Power-washing, in contrast, with the pressure dial turned to 10 bar, involves spraying the gut in a systematic fashion “using sweeping and painting motions” to dislodge cells from the mucosa. These specimens are then suctioned from the resultant pools of liquid, mixed 1:1 with 10% formalin, and shipped to the lab.
 

Boom! Cytology!

Just to be sure, however, the nine patients involved in the study also underwent standard-of-care biopsy collection from areas of interest, followed by random sampling according to the updated Sydney protocol. Two of the patients were power-washed again 12 months later for endoscopic surveillance.

Power-washing added 7-10 minutes to standard endoscopy time and generated 60-100 mL of liquid for collection. Post suction, a closer look at the gastric mucosa revealed “scattered superficial erosions,” while blood loss was deemed “minimal.” The procedure appeared well tolerated, with no aspiration or esophageal reflux during endoscopy, or adverse events reported by patients after 1 week of follow-up.

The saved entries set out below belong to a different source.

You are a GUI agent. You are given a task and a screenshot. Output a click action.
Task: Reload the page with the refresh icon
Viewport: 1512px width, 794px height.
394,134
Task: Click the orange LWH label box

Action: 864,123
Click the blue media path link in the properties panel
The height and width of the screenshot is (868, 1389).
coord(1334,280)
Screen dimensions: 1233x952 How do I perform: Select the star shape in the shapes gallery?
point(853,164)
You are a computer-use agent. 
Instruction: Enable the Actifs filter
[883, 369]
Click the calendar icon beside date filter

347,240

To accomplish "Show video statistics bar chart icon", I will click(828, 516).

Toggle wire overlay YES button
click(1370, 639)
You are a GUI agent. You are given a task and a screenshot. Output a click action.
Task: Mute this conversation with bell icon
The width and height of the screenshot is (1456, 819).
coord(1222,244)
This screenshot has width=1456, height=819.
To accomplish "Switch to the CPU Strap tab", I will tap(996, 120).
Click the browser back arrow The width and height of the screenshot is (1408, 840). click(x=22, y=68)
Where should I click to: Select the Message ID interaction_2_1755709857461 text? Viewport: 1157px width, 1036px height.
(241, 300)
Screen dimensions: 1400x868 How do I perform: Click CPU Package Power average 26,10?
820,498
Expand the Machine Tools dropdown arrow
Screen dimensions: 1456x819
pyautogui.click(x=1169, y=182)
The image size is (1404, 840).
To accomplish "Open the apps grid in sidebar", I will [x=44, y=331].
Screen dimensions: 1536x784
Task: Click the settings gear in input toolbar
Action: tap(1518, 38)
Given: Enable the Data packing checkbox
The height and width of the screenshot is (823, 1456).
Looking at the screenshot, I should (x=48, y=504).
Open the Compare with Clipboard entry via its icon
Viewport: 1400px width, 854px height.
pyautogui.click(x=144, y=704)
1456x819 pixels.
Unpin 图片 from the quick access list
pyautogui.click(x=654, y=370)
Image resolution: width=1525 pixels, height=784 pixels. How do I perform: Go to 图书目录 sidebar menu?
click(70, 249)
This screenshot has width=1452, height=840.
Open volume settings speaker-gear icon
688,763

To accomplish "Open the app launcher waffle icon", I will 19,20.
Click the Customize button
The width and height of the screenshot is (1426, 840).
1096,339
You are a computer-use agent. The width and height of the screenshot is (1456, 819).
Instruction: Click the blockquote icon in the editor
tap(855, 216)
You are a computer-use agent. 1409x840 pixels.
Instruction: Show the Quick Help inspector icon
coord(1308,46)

Cytopathology samples were deemed satisfactory and yielded “multiple strips and large clusters of cells.” These were sufficient to diagnose GIM in three patients and reactive glandular changes with inflammation in one patient, with findings confirmed on biopsy. In contrast, the power-washed cells from one patient were “highly suspicious” for dysplasia, but biopsies were negative.

Although the study was too small for a reliable comparison with the Sydney protocol, Dr. Lightdale and colleagues concluded that the power-wash approach deserves further investigation.

“Use of power-wash to obtain cytology has the potential to improve endoscopic screening and surveillance protocols for detecting GIM and dysplasia and to reduce morbidity and mortality from gastric cancer,” they wrote.

The investigators predicted that power-washing is likely safe in most patients, although it may be unsuitable for those with noncorrectable coagulopathies or in patients who cannot stop anticoagulants. Postsurgical patients, on the other hand, should tolerate the procedure just fine.

Patients with risk of gastric cancer “might be an important group” for evaluating the power-wash procedure, the investigators wrote, noting that combining the approach with artificial intelligence could one day yield even better results.

In the meantime, Dr. Lightdale and colleagues — like so many weekend warriors wielding a power-washer — are going to see if a different nozzle will take their work to the next level.

“We are actively studying a catheter with a broader stream and the potential to increase efficiency and decrease procedure time,” they wrote. “Another catheter design might allow for simultaneous spray and suction, so that cytology samples from specific regions of the stomach could be separately analyzed.”

This study was funded by Dalio Philanthropies, the Price Family Foundation, and the Frederic and Patricia Salerno Foundation. The investigators disclosed relationships with Boston Scientific, Interscope, Medtronic, and others.